Pasangan Prabowo-Gibran unggul di hampir semua kategori sosio-demografis responden,” tulis peneliti Litbang Kompas Bambang Setiawan.

Survei ini melibatkan 1.364 responden yang dipilih secara acak menggunakan metode pencuplikan sistematis bertingkat di 38 provinsi di Indonesia. Metode tersebut tersebut memiliki tingkat kepercayaan 95 persen. Margin of error lebih kurang 2,65 persen dalam kondisi penarikan sampel acak sederhana. Survei dibiayai sepenuhnya oleh Harian Kompas.

 

Pemilih Bimbang Meningkat

Ditemukan ada 28,7% masih bimbang. Dijelaskan bahwa jumlah pemilih bimbang ini meningkat. Jumlah ini masih besar padahal pemilu tinggal dua bulan lagi.

"Di luar dinamika elektabilitas capres dan cawapres, survei juga menangkap dinamika pemilih bimbang yang kian meningkat. Jumlah pemilih yang masih ragu-ragu menetapkan pilihannya kepada pasangan capres-cawapres. Angkanya mencapai angka 28,7 persen, terbilang besar mengingat pemilu tinggal dua bulan lagi," bunyi penjelasan Litbang Kompas.

Dipaparkan oleh Litbang Kompas persentase ini tak berbeda jauh dari angka massa mengambang pada pilihan terhadap capres (tanpa pasangan) yang mencapai 24,9 persen. Jika dibandingkan dengan angka sebelumnya yang hanya 15,4 persen, terlihat lonjakan yang cukup signifikan.

 

Pemilih Bimbang Belum Terikat Ideologis

Dalam hasil survei itu juga ditemukan bahwa pemilih bimbang ini merupakan kelompok yang belum memiliki ikatan ideologis. Kelompok ini juga belum memiliki kedekatan emosional dengan sosok paslon tertentu.

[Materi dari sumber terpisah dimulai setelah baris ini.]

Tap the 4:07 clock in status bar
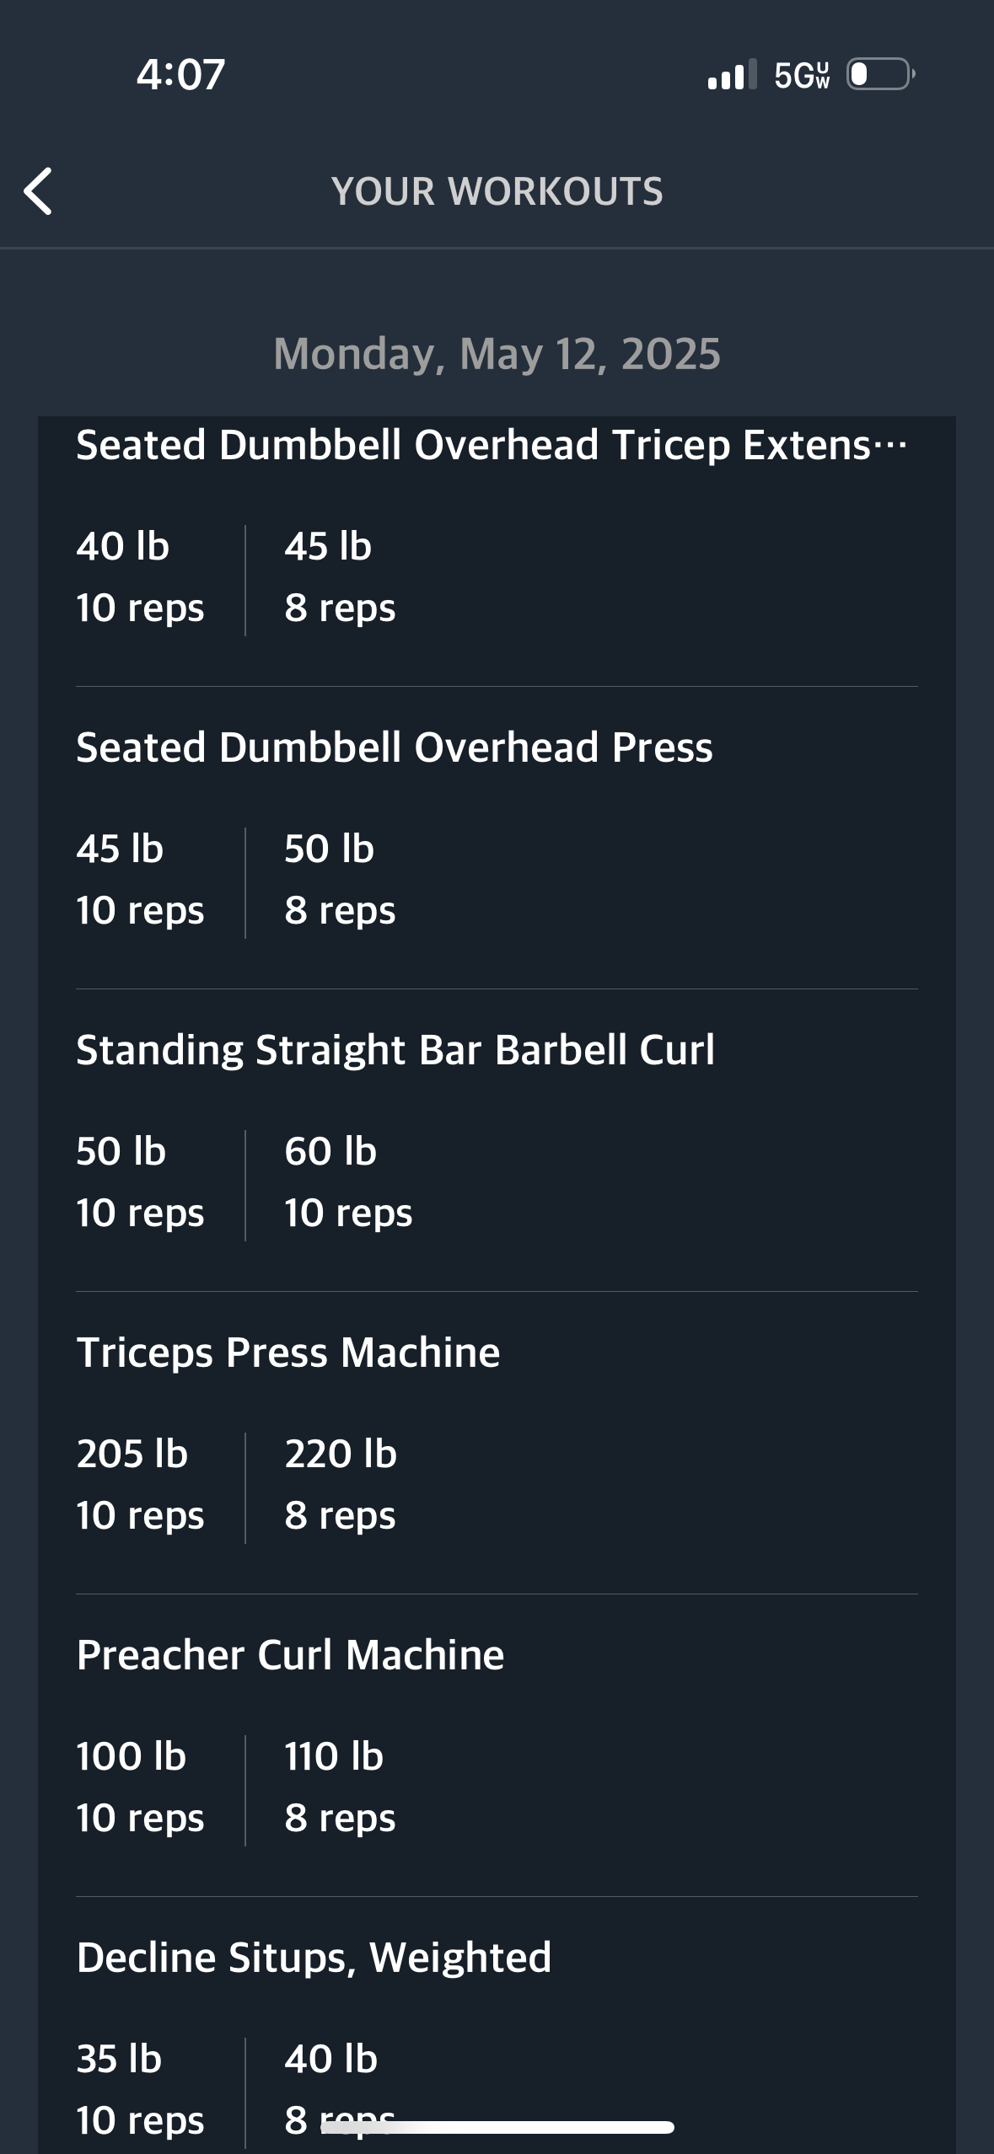 (180, 74)
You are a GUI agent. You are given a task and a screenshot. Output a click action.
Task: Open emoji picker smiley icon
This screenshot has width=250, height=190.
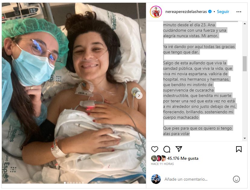pos(236,179)
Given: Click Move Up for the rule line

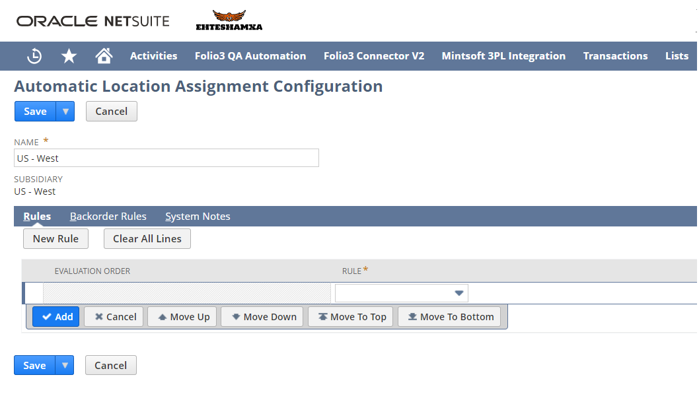Looking at the screenshot, I should click(x=182, y=316).
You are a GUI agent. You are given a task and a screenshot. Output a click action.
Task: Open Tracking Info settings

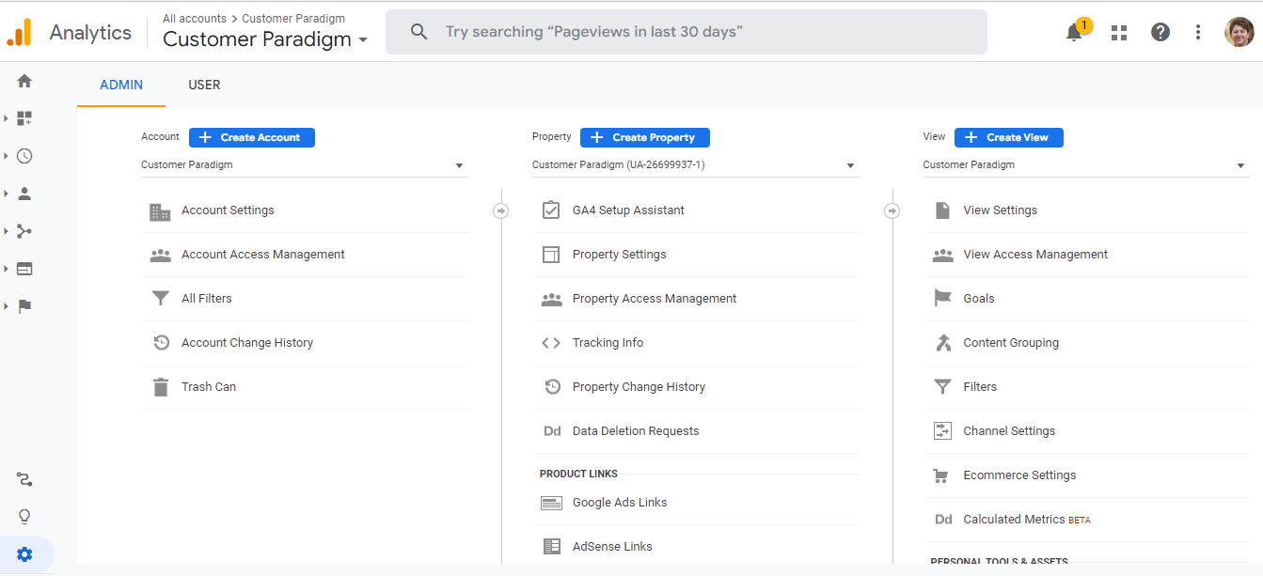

"Kalangan yang termasuk ke dalam kelompok undecidedvoters ini adalah mereka yang belum punya ikatan ideologis ataupun kedekatan emosional terhadap sosok atau pasangan tertentu belum tahu siapa yang akan dipilih dan masih sangat rentan berubah pilihan," paparnya.

 

Bekas Pemilih Joko Widodo

Selain itu, kebanyakan dari kelompok ini merupakan bekas pemilih Joko Widodo-Ma'ruf Amin pada Pilpres 2019 dan sebagian lain merupakan orang-orang yang tidak menggunakan haknya atau merahasiakan pilihannya pada pemilu lalu.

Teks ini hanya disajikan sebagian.